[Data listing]
—————

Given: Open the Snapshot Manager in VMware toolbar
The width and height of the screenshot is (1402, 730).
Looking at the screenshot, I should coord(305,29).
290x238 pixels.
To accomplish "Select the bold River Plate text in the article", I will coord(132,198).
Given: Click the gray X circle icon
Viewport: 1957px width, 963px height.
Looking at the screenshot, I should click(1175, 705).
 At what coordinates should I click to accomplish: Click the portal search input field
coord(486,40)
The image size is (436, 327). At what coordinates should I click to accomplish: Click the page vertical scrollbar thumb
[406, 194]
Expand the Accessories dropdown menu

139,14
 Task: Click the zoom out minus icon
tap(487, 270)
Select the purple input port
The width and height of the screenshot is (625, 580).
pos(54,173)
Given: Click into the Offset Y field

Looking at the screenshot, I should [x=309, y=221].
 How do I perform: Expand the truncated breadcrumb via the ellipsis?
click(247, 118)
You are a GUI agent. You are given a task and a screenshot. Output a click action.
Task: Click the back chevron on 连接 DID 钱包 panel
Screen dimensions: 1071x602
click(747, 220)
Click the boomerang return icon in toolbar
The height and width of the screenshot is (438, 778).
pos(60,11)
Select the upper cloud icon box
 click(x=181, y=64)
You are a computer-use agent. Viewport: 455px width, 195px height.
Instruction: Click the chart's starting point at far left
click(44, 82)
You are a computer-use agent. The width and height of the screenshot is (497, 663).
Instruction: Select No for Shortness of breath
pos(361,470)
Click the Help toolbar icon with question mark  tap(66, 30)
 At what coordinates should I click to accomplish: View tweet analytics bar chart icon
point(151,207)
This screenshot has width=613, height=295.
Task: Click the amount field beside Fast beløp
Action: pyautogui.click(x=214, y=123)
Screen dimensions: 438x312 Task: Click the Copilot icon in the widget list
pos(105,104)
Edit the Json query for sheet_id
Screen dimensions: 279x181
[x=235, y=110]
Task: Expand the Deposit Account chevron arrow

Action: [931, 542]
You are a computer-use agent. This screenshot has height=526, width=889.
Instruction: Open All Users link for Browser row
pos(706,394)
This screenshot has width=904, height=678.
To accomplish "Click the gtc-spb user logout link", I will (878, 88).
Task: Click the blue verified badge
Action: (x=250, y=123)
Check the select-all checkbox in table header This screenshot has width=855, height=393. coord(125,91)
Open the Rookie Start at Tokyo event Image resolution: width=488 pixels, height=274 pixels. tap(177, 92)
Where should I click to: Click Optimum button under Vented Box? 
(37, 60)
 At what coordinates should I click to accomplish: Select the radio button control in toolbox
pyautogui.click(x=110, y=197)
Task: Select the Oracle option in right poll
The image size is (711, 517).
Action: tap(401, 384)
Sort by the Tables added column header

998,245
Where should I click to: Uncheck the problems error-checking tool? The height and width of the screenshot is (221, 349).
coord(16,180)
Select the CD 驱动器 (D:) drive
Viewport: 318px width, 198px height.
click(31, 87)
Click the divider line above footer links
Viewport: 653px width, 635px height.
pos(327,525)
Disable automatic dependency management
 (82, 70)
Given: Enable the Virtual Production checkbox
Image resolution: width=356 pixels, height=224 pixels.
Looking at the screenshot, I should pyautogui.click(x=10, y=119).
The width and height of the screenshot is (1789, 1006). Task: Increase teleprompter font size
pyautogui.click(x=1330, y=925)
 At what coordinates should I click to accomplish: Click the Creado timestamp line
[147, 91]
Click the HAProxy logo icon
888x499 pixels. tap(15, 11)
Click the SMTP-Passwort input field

—————

Objective:
Render the lines above as a JSON list of strings, with one string per line and blank lines omitted.

Answer to the problem:
[
  "Given: Open the Snapshot Manager in VMware toolbar",
  "The width and height of the screenshot is (1402, 730).",
  "Looking at the screenshot, I should coord(305,29).",
  "290x238 pixels.",
  "To accomplish \"Select the bold River Plate text in the article\", I will coord(132,198).",
  "Given: Click the gray X circle icon",
  "Viewport: 1957px width, 963px height.",
  "Looking at the screenshot, I should click(1175, 705).",
  " At what coordinates should I click to accomplish: Click the portal search input field",
  "coord(486,40)",
  "The image size is (436, 327). At what coordinates should I click to accomplish: Click the page vertical scrollbar thumb",
  "[406, 194]",
  "Expand the Accessories dropdown menu",
  "139,14",
  " Task: Click the zoom out minus icon",
  "tap(487, 270)",
  "Select the purple input port",
  "The width and height of the screenshot is (625, 580).",
  "pos(54,173)",
  "Given: Click into the Offset Y field",
  "Looking at the screenshot, I should [x=309, y=221].",
  " How do I perform: Expand the truncated breadcrumb via the ellipsis?",
  "click(247, 118)",
  "You are a GUI agent. You are given a task and a screenshot. Output a click action.",
  "Task: Click the back chevron on 连接 DID 钱包 panel",
  "Screen dimensions: 1071x602",
  "click(747, 220)",
  "Click the boomerang return icon in toolbar",
  "The height and width of the screenshot is (438, 778).",
  "pos(60,11)",
  "Select the upper cloud icon box",
  " click(x=181, y=64)",
  "You are a computer-use agent. Viewport: 455px width, 195px height.",
  "Instruction: Click the chart's starting point at far left",
  "click(44, 82)",
  "You are a computer-use agent. The width and height of the screenshot is (497, 663).",
  "Instruction: Select No for Shortness of breath",
  "pos(361,470)",
  "Click the Help toolbar icon with question mark  tap(66, 30)",
  " At what coordinates should I click to accomplish: View tweet analytics bar chart icon",
  "point(151,207)",
  "This screenshot has width=613, height=295.",
  "Task: Click the amount field beside Fast beløp",
  "Action: pyautogui.click(x=214, y=123)",
  "Screen dimensions: 438x312 Task: Click the Copilot icon in the widget list",
  "pos(105,104)",
  "Edit the Json query for sheet_id",
  "Screen dimensions: 279x181",
  "[x=235, y=110]",
  "Task: Expand the Deposit Account chevron arrow",
  "Action: [931, 542]",
  "You are a computer-use agent. This screenshot has height=526, width=889.",
  "Instruction: Open All Users link for Browser row",
  "pos(706,394)",
  "This screenshot has width=904, height=678.",
  "To accomplish \"Click the gtc-spb user logout link\", I will (878, 88).",
  "Task: Click the blue verified badge",
  "Action: (x=250, y=123)",
  "Check the select-all checkbox in table header This screenshot has width=855, height=393. coord(125,91)",
  "Open the Rookie Start at Tokyo event Image resolution: width=488 pixels, height=274 pixels. tap(177, 92)",
  "Where should I click to: Click Optimum button under Vented Box? ",
  "(37, 60)",
  " At what coordinates should I click to accomplish: Select the radio button control in toolbox",
  "pyautogui.click(x=110, y=197)",
  "Task: Select the Oracle option in right poll",
  "The image size is (711, 517).",
  "Action: tap(401, 384)",
  "Sort by the Tables added column header",
  "998,245",
  "Where should I click to: Uncheck the problems error-checking tool? The height and width of the screenshot is (221, 349).",
  "coord(16,180)",
  "Select the CD 驱动器 (D:) drive",
  "Viewport: 318px width, 198px height.",
  "click(31, 87)",
  "Click the divider line above footer links",
  "Viewport: 653px width, 635px height.",
  "pos(327,525)",
  "Disable automatic dependency management",
  " (82, 70)",
  "Given: Enable the Virtual Production checkbox",
  "Image resolution: width=356 pixels, height=224 pixels.",
  "Looking at the screenshot, I should pyautogui.click(x=10, y=119).",
  "The width and height of the screenshot is (1789, 1006). Task: Increase teleprompter font size",
  "pyautogui.click(x=1330, y=925)",
  " At what coordinates should I click to accomplish: Click the Creado timestamp line",
  "[147, 91]",
  "Click the HAProxy logo icon",
  "888x499 pixels. tap(15, 11)",
  "Click the SMTP-Passwort input field"
]